Quote exactly the lines from the one with "Task: Open the browser Hub icon" to the end of the data, both included; omit the pictures.
****
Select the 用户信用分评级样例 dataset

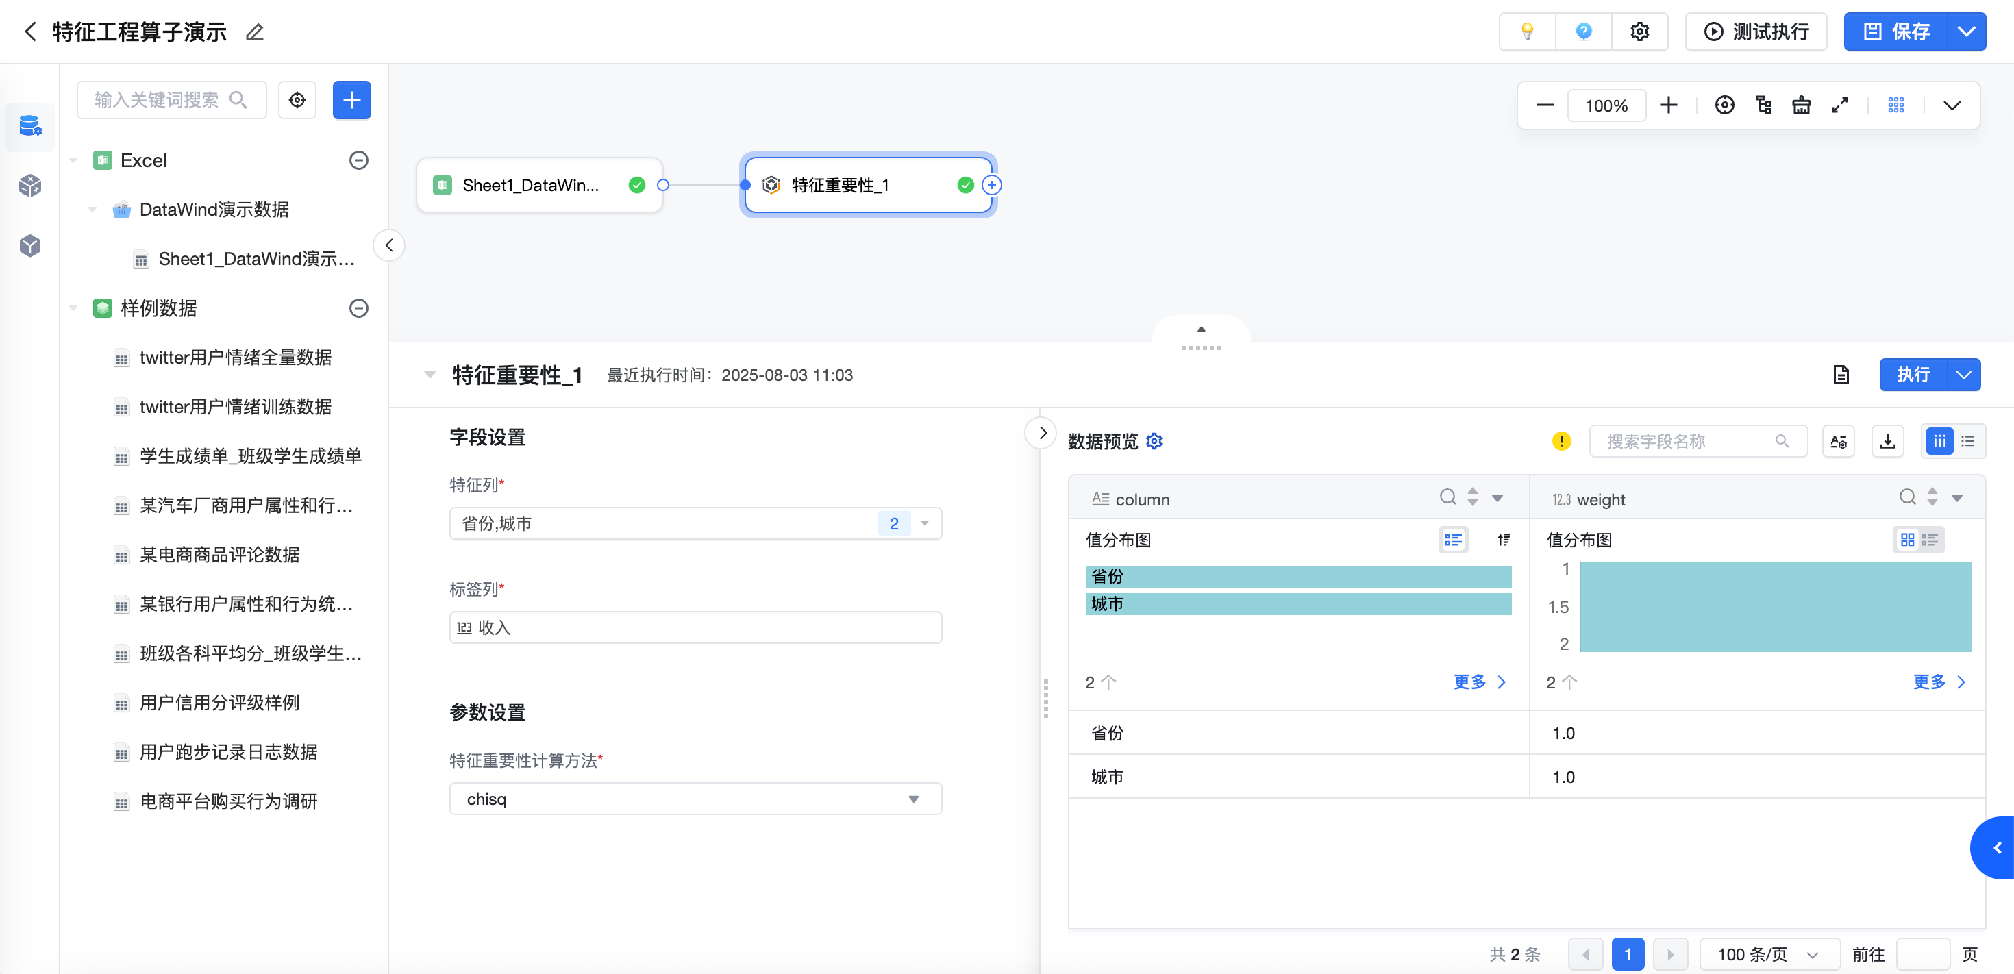point(219,703)
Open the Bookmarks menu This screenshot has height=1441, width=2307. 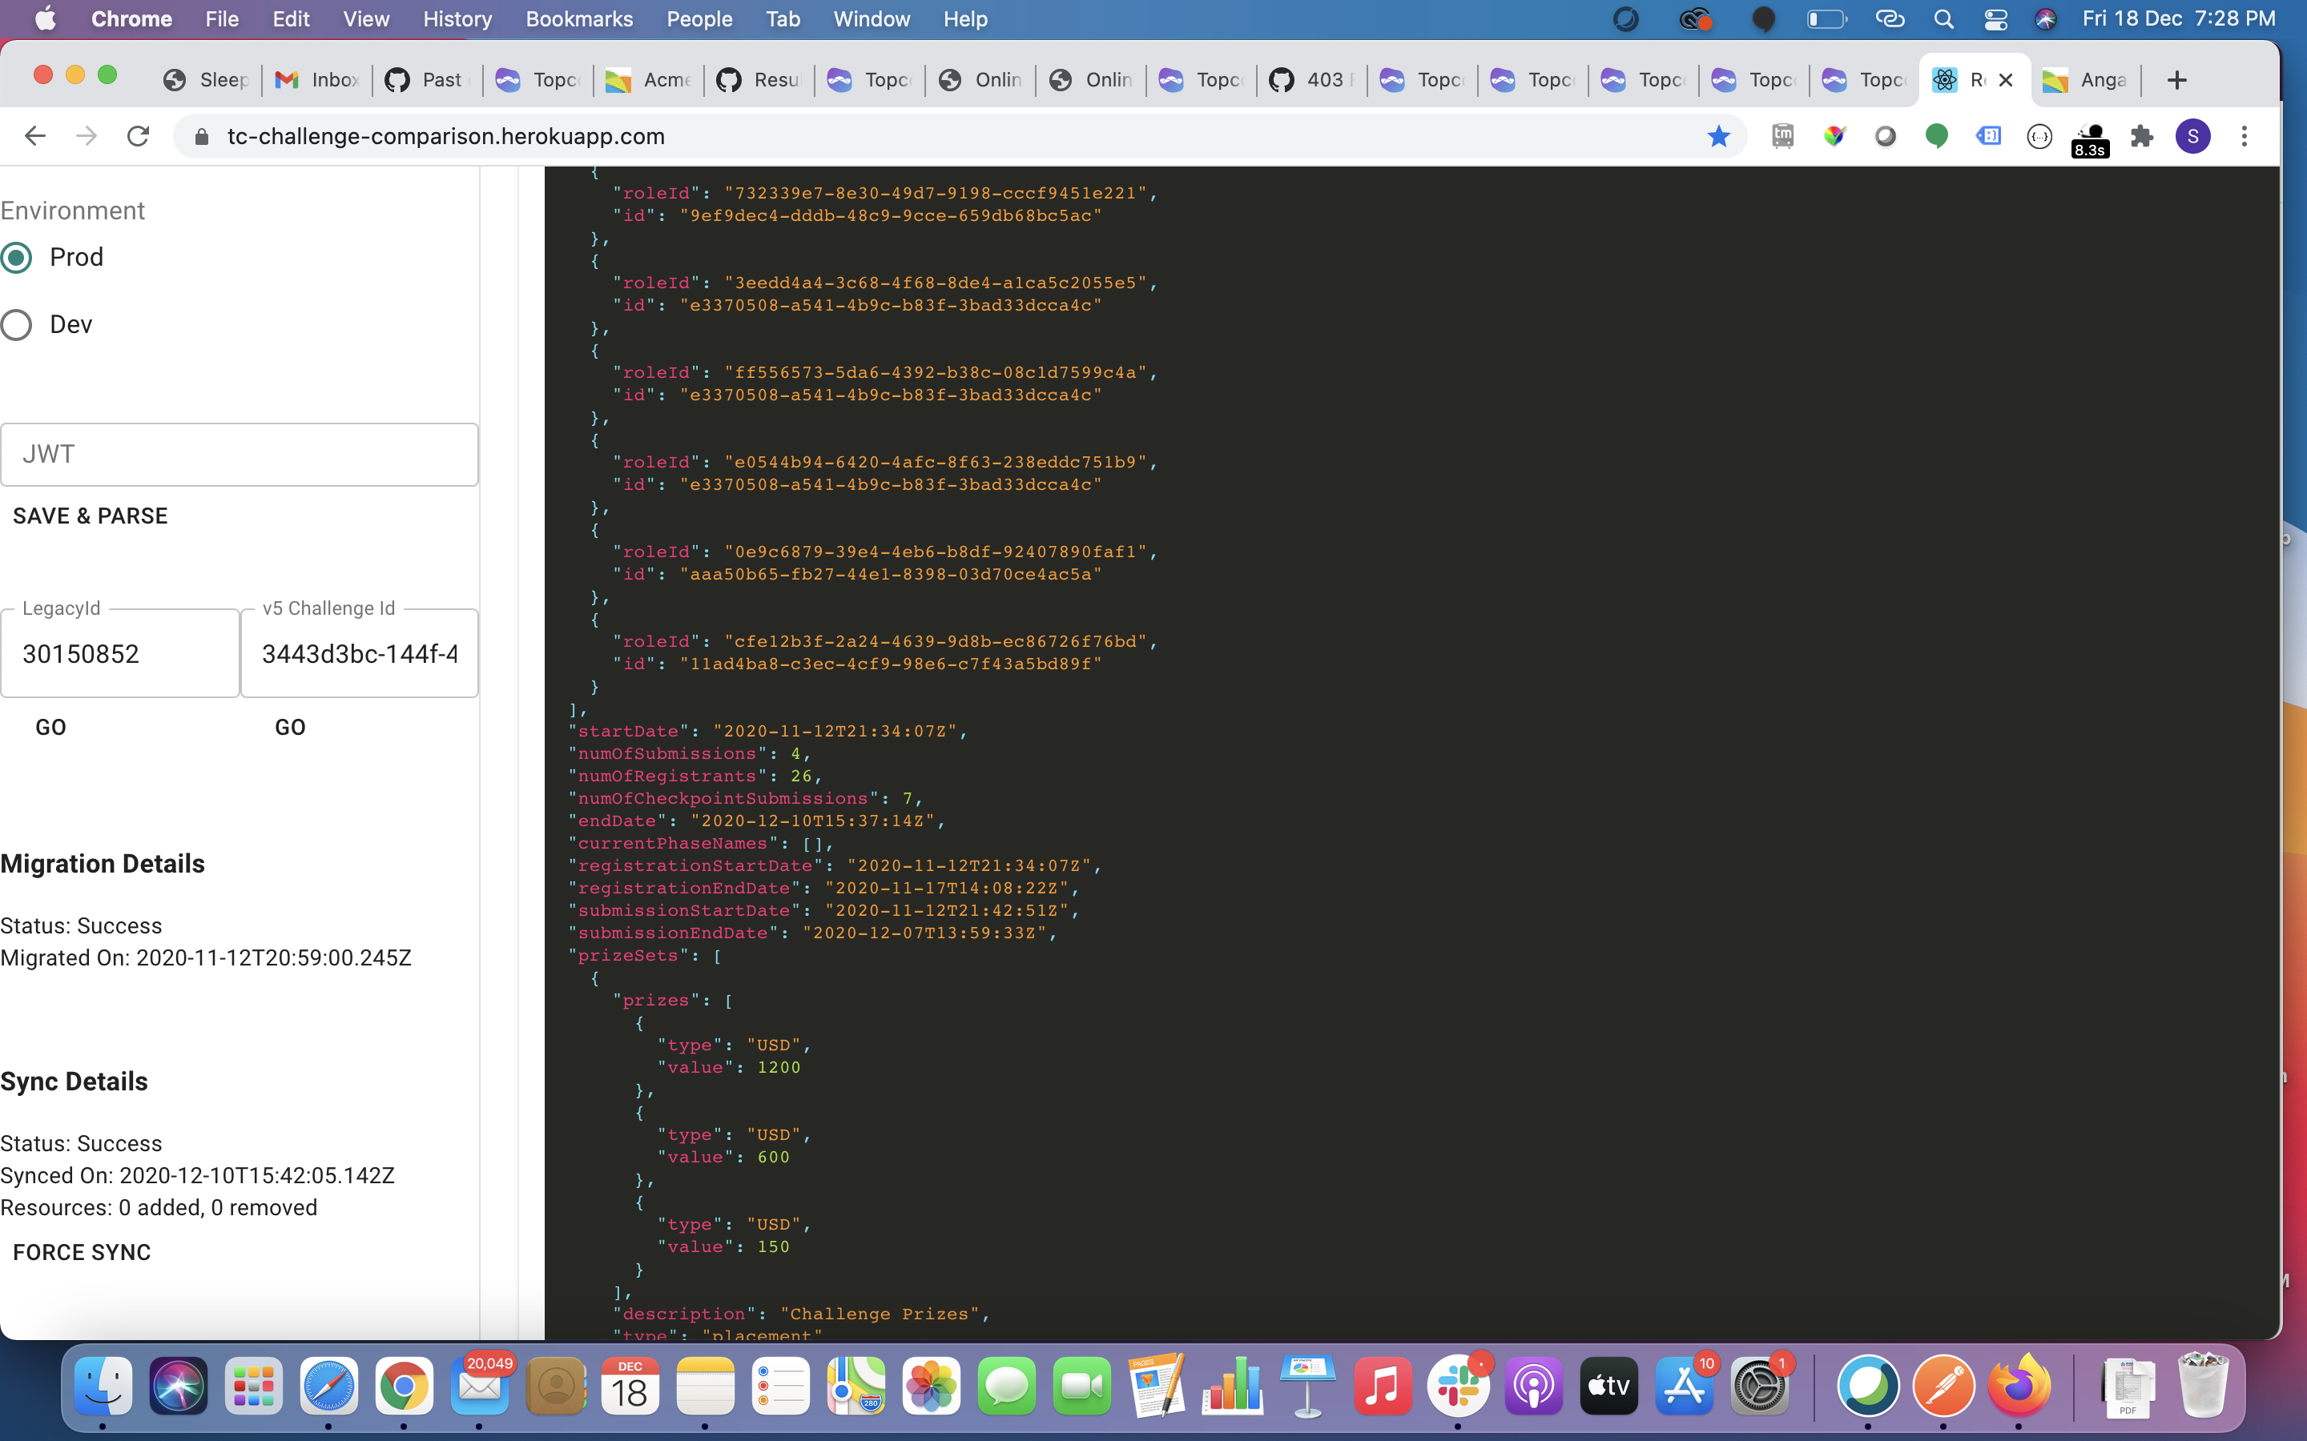pyautogui.click(x=579, y=19)
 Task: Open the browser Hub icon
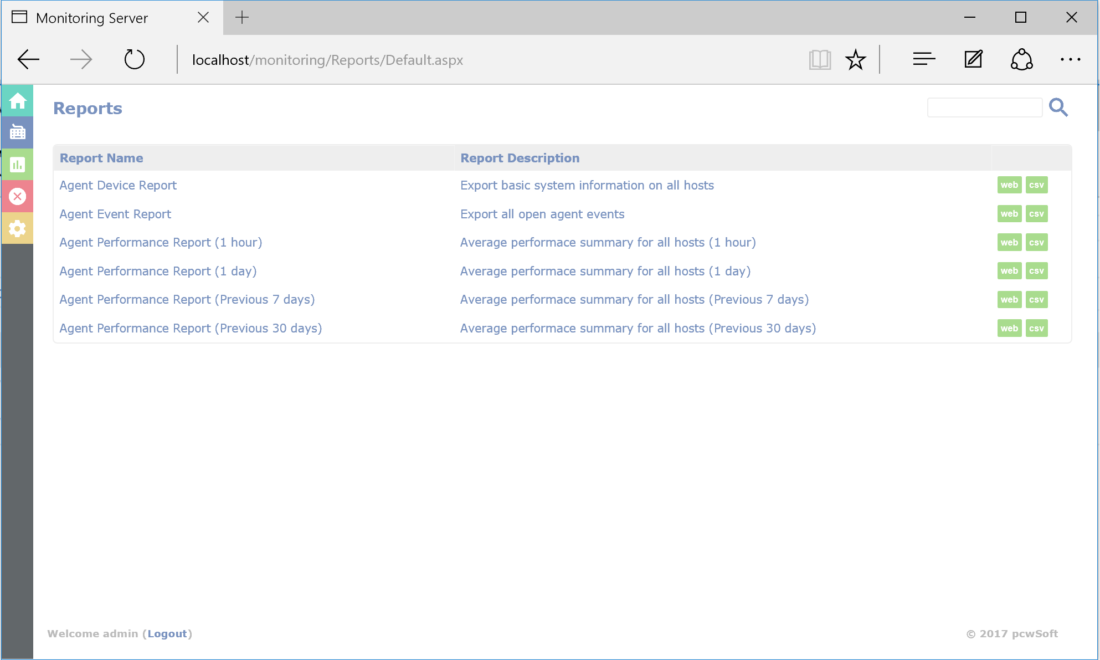coord(924,60)
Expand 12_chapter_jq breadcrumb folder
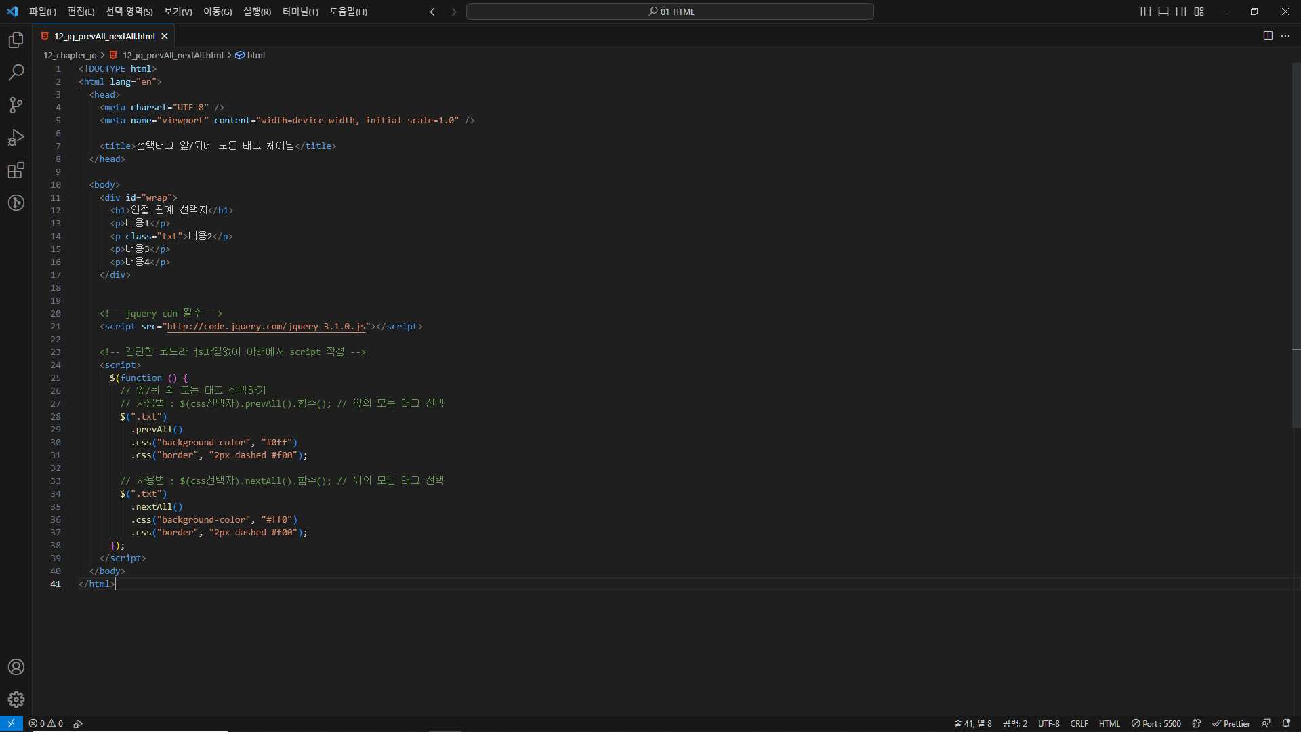 point(70,55)
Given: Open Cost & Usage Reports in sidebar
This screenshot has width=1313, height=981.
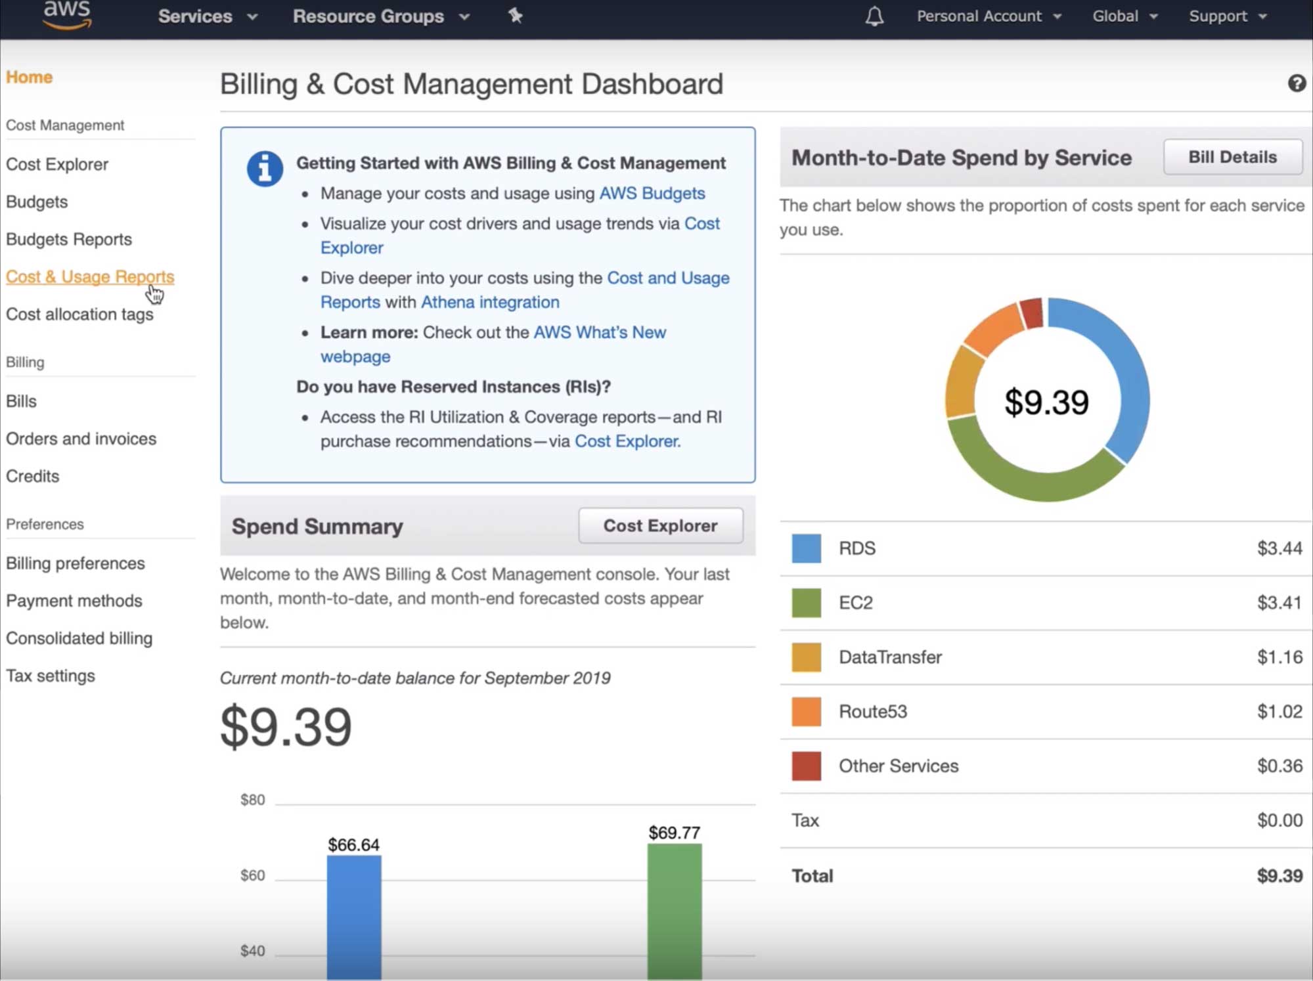Looking at the screenshot, I should pos(90,276).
****
* _ANSWER SPACE_
 Task: Open the browser Hub icon
coord(924,60)
Expand 12_chapter_jq breadcrumb folder
 point(70,55)
Given: Open Cost & Usage Reports in sidebar
This screenshot has width=1313, height=981.
Looking at the screenshot, I should pos(90,276).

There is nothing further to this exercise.